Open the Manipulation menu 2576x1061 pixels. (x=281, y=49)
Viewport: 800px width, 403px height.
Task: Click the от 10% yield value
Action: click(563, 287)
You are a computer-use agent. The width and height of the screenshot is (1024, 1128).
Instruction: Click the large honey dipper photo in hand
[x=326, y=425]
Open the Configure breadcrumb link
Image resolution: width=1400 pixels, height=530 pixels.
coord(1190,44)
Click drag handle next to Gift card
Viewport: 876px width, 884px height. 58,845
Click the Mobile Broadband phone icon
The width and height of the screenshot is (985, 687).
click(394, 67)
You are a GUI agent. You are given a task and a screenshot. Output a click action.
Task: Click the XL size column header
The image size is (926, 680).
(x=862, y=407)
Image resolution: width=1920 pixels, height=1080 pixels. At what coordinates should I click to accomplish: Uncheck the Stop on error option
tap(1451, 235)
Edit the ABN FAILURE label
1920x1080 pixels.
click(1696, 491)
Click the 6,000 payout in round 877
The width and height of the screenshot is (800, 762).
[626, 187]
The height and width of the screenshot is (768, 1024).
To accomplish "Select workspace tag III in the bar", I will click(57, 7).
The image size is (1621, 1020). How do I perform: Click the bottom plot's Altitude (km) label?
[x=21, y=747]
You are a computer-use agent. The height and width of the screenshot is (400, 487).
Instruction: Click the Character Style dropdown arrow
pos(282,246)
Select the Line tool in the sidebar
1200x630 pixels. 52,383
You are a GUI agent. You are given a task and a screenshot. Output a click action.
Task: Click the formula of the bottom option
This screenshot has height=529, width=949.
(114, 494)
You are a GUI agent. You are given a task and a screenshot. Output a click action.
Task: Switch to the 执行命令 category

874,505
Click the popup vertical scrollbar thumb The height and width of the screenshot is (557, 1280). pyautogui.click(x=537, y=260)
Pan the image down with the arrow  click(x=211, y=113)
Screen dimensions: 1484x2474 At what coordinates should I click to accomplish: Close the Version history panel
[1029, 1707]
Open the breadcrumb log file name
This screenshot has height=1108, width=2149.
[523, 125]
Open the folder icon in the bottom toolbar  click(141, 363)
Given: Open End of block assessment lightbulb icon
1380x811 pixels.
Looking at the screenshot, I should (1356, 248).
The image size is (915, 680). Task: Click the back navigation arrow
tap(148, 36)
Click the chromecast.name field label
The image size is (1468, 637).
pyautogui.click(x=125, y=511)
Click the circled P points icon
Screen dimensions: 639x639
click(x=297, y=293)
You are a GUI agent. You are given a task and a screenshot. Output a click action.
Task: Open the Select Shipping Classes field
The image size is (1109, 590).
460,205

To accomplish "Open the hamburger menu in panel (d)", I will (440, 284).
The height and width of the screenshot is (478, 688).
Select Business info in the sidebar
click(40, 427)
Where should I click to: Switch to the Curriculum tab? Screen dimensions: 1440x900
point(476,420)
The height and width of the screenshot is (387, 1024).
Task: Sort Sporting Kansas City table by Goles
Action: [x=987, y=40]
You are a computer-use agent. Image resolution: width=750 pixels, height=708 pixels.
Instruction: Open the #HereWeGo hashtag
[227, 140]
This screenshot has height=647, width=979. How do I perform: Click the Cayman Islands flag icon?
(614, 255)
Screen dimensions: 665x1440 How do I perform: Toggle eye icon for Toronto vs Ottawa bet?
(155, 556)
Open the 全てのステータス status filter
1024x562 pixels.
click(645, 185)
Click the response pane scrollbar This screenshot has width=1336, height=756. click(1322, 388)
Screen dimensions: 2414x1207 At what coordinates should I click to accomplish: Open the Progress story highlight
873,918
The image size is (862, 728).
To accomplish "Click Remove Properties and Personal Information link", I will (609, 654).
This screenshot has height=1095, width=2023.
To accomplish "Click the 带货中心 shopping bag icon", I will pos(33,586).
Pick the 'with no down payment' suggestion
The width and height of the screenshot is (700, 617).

▸ Work to complete
Please reproduce the listing above line for line, without changing a single character.

▸ Answer to the exercise
Open the Manipulation menu 2576x1061 pixels. (x=281, y=49)
Viewport: 800px width, 403px height.
Task: Click the от 10% yield value
Action: click(563, 287)
You are a computer-use agent. The width and height of the screenshot is (1024, 1128).
Instruction: Click the large honey dipper photo in hand
[x=326, y=425]
Open the Configure breadcrumb link
Image resolution: width=1400 pixels, height=530 pixels.
coord(1190,44)
Click drag handle next to Gift card
Viewport: 876px width, 884px height. 58,845
Click the Mobile Broadband phone icon
The width and height of the screenshot is (985, 687).
click(394, 67)
You are a GUI agent. You are given a task and a screenshot. Output a click action.
Task: Click the XL size column header
The image size is (926, 680).
(x=862, y=407)
Image resolution: width=1920 pixels, height=1080 pixels. At what coordinates should I click to accomplish: Uncheck the Stop on error option
tap(1451, 235)
Edit the ABN FAILURE label
1920x1080 pixels.
click(1696, 491)
Click the 6,000 payout in round 877
The width and height of the screenshot is (800, 762).
[626, 187]
The height and width of the screenshot is (768, 1024).
To accomplish "Select workspace tag III in the bar", I will click(57, 7).
The image size is (1621, 1020). How do I perform: Click the bottom plot's Altitude (km) label?
[x=21, y=747]
You are a computer-use agent. The height and width of the screenshot is (400, 487).
Instruction: Click the Character Style dropdown arrow
pos(282,246)
Select the Line tool in the sidebar
1200x630 pixels. 52,383
You are a GUI agent. You are given a task and a screenshot. Output a click action.
Task: Click the formula of the bottom option
This screenshot has height=529, width=949.
(114, 494)
You are a GUI agent. You are given a task and a screenshot. Output a click action.
Task: Switch to the 执行命令 category

874,505
Click the popup vertical scrollbar thumb The height and width of the screenshot is (557, 1280). pyautogui.click(x=537, y=260)
Pan the image down with the arrow  click(x=211, y=113)
Screen dimensions: 1484x2474 At what coordinates should I click to accomplish: Close the Version history panel
[1029, 1707]
Open the breadcrumb log file name
This screenshot has height=1108, width=2149.
[523, 125]
Open the folder icon in the bottom toolbar  click(141, 363)
Given: Open End of block assessment lightbulb icon
1380x811 pixels.
Looking at the screenshot, I should (1356, 248).
The image size is (915, 680). Task: Click the back navigation arrow
tap(148, 36)
Click the chromecast.name field label
The image size is (1468, 637).
pyautogui.click(x=125, y=511)
Click the circled P points icon
Screen dimensions: 639x639
click(x=297, y=293)
You are a GUI agent. You are given a task and a screenshot. Output a click action.
Task: Open the Select Shipping Classes field
The image size is (1109, 590).
460,205

To accomplish "Open the hamburger menu in panel (d)", I will (440, 284).
The height and width of the screenshot is (478, 688).
Select Business info in the sidebar
click(40, 427)
Where should I click to: Switch to the Curriculum tab? Screen dimensions: 1440x900
point(476,420)
The height and width of the screenshot is (387, 1024).
Task: Sort Sporting Kansas City table by Goles
Action: [x=987, y=40]
You are a computer-use agent. Image resolution: width=750 pixels, height=708 pixels.
Instruction: Open the #HereWeGo hashtag
[227, 140]
This screenshot has height=647, width=979. How do I perform: Click the Cayman Islands flag icon?
(614, 255)
Screen dimensions: 665x1440 How do I perform: Toggle eye icon for Toronto vs Ottawa bet?
(155, 556)
Open the 全てのステータス status filter
1024x562 pixels.
click(645, 185)
Click the response pane scrollbar This screenshot has width=1336, height=756. click(1322, 388)
Screen dimensions: 2414x1207 At what coordinates should I click to accomplish: Open the Progress story highlight
873,918
The image size is (862, 728).
To accomplish "Click Remove Properties and Personal Information link", I will (609, 654).
This screenshot has height=1095, width=2023.
To accomplish "Click the 带货中心 shopping bag icon", I will pos(33,586).
Pick the 'with no down payment' suggestion
The width and height of the screenshot is (700, 617).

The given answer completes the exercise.